- Venue: Tokyo Tatsumi International Swimming Center
- Dates: 9 August (heats & finals)
- Competitors: 10 from 5 nations
- Winning time: 4:33.77

Medalists
| gold medal | Yui Ohashi | Japan |
| silver medal | Melanie Margalis | United States |
| bronze medal | Sakiko Shimizu | Japan |

= 2018 Pan Pacific Swimming Championships – Women's 400 metre individual medley =

The women's 400 metre individual medley competition at the 2018 Pan Pacific Swimming Championships took place on August 9 at the Tokyo Tatsumi International Swimming Center. The defending champion was Elizabeth Beisel of the United States.

==Records==
Prior to this competition, the existing world and Pan Pacific records were as follows:

| World record | Katinka Hosszú (HUN) | 4:26.36 | Rio de Janeiro, Brazil | 6 August 2016 |
| Pan Pacific Championships record | Elizabeth Beisel (USA) | 4:31.99 | Gold Coast, Australia | 22 August 2014 |

==Results==
All times are in minutes and seconds.

| KEY: | QA | Qualified A Final | QB | Qualified B Final | CR | Championships record | NR | National record | PB | Personal best | SB | Seasonal best |

===Heats===
The first round was held on 9 August from 10:00.

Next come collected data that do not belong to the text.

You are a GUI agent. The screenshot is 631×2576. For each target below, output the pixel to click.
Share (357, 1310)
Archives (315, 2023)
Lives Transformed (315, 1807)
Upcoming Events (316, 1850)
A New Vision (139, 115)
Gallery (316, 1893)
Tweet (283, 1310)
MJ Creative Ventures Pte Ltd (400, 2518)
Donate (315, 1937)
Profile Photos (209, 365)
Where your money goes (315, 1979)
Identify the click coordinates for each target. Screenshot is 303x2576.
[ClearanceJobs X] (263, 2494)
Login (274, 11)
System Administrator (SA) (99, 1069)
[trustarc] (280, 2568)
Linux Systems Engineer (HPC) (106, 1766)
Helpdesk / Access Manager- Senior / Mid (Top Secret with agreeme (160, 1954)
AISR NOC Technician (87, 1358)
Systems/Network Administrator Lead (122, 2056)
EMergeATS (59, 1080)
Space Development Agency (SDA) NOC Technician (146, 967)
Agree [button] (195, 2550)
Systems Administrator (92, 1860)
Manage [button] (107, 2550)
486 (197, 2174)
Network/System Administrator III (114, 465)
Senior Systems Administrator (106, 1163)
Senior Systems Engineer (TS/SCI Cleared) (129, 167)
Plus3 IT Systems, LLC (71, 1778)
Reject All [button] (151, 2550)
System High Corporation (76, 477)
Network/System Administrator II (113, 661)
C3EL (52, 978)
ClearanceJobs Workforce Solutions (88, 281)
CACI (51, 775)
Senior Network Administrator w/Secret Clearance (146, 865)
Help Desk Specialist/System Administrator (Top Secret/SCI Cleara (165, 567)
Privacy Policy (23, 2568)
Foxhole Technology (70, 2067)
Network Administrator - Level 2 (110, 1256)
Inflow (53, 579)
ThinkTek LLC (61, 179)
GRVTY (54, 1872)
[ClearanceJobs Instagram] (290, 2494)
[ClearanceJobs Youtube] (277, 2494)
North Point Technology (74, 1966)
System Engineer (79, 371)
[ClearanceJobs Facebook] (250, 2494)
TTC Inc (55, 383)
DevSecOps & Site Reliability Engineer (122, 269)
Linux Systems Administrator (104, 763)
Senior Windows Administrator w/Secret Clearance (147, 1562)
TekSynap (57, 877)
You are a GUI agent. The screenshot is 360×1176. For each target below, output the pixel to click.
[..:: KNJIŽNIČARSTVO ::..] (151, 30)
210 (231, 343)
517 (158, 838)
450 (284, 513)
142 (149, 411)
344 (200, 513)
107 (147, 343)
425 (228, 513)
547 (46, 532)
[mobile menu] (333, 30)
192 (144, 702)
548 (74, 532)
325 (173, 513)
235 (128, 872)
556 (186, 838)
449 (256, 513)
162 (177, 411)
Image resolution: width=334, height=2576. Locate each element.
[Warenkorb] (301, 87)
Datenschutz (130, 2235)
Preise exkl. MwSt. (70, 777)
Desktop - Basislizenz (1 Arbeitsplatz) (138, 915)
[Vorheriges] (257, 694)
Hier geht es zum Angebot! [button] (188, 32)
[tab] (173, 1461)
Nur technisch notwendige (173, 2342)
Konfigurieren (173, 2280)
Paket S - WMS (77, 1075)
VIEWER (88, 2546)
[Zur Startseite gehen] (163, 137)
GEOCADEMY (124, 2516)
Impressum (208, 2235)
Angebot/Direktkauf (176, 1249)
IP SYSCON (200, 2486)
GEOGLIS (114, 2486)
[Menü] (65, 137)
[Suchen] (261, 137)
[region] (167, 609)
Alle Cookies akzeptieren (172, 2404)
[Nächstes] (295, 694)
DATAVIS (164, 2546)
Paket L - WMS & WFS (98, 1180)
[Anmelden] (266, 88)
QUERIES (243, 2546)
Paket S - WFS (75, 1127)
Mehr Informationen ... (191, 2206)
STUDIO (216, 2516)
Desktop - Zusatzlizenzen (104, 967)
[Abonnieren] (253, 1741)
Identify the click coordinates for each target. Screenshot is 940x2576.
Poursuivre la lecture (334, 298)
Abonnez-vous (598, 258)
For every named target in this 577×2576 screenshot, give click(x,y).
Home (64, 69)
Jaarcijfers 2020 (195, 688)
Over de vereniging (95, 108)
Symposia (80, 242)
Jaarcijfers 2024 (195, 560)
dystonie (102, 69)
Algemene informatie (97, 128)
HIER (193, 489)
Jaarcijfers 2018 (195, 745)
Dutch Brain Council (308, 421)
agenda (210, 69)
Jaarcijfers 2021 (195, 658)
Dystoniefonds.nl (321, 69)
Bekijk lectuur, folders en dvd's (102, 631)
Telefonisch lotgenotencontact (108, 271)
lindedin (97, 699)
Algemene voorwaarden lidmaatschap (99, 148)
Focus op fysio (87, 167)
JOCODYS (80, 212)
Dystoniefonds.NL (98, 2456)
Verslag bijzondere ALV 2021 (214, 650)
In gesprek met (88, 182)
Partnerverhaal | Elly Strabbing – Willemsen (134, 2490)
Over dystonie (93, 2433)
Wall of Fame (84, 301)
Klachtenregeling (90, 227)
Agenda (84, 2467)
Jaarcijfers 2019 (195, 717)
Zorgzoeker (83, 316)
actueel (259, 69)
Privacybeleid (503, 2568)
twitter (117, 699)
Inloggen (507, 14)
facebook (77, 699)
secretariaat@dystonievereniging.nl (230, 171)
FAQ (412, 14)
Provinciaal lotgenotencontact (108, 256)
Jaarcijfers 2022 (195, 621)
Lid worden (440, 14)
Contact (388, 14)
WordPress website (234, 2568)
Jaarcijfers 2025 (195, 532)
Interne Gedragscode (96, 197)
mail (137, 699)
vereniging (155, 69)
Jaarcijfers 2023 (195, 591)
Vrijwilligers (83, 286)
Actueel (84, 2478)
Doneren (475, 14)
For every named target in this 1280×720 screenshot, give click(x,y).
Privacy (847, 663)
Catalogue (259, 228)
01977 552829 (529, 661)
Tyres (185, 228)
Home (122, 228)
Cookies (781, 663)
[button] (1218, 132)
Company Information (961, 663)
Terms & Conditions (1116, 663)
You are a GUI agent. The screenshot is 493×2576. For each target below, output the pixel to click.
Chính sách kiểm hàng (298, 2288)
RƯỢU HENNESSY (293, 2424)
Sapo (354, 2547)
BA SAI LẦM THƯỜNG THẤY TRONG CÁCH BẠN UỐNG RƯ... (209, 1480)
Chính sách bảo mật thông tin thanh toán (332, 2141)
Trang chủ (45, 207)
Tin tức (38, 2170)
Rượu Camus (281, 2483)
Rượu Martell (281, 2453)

Only two swimmers from each country may advance to the A or B final. If a country does not qualify any swimmer to the A final, that same country may qualify up to three swimmers to the B final.

| Rank | Name | Nationality | Time | Notes |
|---|---|---|---|---|
| 1 | Yui Ohashi | Japan | 4:36.05 | QA |
| 2 | Melanie Margalis | United States | 4:39.09 | QA |
| 3 | Sakiko Shimizu | Japan | 4:39.76 | QA |
| 4 | Emily Overholt | Canada | 4:40.63 | QA |
| 5 | Brooke Forde | United States | 4:40.76 | QA |
| 6 | Allyson McHugh | United States | 4:41.08 | QB |
| 7 | Erika Seltenreich-Hodgson | Canada | 4:44.64 | QA |
| 8 | Ye Huiyan | China | 4:57.65 | QA |
| 9 | Chloe Isleta | Philippines | 4:59.21 | QA |
| 10 | Gianna Garcia | Philippines | 5:28.80 | QB |

=== B Final ===
The B final was held on 9 August from 17:30.

| Rank | Name | Nationality | Time | Notes |
|---|---|---|---|---|
| 9 | Allyson McHugh | United States | 4:41.04 |  |
| 10 | Gianna Garcia | Philippines | 5:27.19 |  |

=== A Final ===
The A final was held on 9 August from 17:30.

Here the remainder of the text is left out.